Health and Safety Regulations For Kids

We’ve seen the stories on television and in the newspapers about children banned from playing conkers unless they wear goggles or flying paper aeroplanes because they’ve been deemed too dangerous by the people at the Health and Safety Executive (HSE). We’ve laughed at them, and consider it a nanny state run amok. But the fact is that the incidents have happened. We want to keep our children safe, but where do we find a balance?

The Excesses

Some of the tales might be urban myths, but there’s a lengthy catalogue of incidents where the HSE has been involved to stop things – everyday events that have gone on for generations – happening.

  • A tree swing that children had played on for many years was deemed too dangerous by officials.
  • Models from egg cartons, something long used by every child and once a staple of Blue Peter, were banned because of the risk of salmonella from the eggs that had been there.
  • Teachers were not allowed to apply sunscreen to pupils for fear they’d be accused of child abuse.
  • A lifeguard instructor and her husband were prevented from taking their three children into a swimming pool for toddlers because the healthy and safety rules ordained that there must be one adult for every child.

They seem excessive, and they are. Many people, even senior executives, believe that Health and Safety rules have become overly bureaucratic. To most people, that’s not criticism enough. Many think it’s simply bureaucratic madness.

What’s to be Done About it

Children have played tag and climbed trees since time immemorial. It’s part of the ritual of childhood, growing up, playing and trying new things, and test boundaries. Part of being a kid is acquiring Scrapes, Cuts and bruises. At the time they can seem like badges of honour.

Schools have to abide by what the health and safety inspectors dictate. That decision is out of their hands. But even the head of the HSE has come out and said that at times his people have made stupid decisions.
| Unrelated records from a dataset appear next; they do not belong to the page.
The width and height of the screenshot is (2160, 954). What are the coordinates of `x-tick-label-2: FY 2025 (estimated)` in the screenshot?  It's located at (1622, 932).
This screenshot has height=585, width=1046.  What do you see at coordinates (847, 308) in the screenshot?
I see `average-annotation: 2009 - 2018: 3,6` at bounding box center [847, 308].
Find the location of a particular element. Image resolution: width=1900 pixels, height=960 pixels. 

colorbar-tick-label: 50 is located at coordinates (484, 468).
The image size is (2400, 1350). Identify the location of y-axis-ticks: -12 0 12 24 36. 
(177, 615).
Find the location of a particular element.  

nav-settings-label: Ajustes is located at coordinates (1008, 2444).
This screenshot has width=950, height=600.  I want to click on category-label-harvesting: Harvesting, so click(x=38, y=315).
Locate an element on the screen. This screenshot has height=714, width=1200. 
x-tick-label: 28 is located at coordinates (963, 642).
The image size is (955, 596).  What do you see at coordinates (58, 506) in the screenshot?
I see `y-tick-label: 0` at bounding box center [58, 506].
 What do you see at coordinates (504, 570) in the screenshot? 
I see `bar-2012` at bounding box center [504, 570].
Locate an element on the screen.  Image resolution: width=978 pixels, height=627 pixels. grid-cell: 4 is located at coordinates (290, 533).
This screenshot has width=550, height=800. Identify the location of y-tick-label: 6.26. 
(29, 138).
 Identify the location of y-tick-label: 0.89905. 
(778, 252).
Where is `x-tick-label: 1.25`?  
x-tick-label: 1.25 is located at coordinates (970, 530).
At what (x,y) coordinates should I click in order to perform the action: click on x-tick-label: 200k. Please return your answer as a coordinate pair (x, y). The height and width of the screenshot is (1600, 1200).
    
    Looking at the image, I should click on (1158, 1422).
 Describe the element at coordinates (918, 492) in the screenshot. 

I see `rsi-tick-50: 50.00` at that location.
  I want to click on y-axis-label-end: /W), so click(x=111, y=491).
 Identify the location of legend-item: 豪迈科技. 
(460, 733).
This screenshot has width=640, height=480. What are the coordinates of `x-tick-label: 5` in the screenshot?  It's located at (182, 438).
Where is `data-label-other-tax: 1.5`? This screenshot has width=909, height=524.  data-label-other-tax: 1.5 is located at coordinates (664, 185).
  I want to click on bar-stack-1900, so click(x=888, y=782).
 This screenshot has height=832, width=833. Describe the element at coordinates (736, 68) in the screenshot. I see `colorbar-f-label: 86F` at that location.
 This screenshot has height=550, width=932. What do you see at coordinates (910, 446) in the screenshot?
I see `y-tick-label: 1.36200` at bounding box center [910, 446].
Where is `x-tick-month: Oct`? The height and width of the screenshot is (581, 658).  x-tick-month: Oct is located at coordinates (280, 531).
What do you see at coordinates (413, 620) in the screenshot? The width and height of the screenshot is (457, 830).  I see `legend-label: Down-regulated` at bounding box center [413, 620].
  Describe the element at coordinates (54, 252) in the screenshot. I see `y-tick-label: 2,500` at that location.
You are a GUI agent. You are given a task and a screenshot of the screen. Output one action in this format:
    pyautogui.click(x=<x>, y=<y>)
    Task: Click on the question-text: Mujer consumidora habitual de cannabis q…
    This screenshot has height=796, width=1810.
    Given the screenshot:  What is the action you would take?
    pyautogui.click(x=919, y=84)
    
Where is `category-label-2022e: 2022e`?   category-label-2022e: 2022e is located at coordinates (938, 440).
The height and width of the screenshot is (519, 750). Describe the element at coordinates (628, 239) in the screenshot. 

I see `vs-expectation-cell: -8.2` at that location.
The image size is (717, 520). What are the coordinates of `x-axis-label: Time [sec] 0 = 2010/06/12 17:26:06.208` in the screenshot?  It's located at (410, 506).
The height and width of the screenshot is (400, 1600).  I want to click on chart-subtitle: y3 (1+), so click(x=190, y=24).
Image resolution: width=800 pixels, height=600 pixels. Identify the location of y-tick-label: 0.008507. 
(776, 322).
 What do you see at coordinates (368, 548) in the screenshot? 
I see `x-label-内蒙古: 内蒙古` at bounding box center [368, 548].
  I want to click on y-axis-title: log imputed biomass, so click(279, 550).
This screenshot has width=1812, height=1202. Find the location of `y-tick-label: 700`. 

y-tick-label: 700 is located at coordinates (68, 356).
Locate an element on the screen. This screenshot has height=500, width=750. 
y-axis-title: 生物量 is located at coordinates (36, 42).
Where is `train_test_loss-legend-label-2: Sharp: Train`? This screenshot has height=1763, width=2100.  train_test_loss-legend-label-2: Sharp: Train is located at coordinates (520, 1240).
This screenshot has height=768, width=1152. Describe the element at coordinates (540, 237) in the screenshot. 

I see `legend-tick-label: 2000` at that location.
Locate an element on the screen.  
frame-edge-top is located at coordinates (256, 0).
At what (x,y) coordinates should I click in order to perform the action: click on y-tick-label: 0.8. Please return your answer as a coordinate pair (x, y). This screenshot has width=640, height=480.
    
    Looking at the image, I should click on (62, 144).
You can protest decisions at schools and swimming pools, but don’t do it individually. Use an association, gather names for a petition if you feel the rules are restrictive or excessive. In view of comments by the head of HSE, you might be able to affect the outcome this way.

On a personal level, the best rule is to use common sense. Remember, too, that just because things have been a certain way for a long time doesn’t mean they’re the best way. For generations kids didn’t wear bike helmets, but there’s general agreement that they’ve saved many injuries and lives since their introduction. At the same time, you teach your kids the Importance Of Cycle Safety, and wouldn’t let them on the main roads until they were old enough to have acquired good road sense.

You know your kids better than anyone, and you can judge what’s safe and wise, and what limits to place on them. Children grow in part by pushing boundaries and asserting some independence. Coddling them too much simply isn’t good for their development. They need to run and play, to climb trees, fly paper planes and kites, ride their bikes or scooters and play conkers. If the regulations won’t let them do those things at school or in organised groups, make sure they have the freedom to do it at home.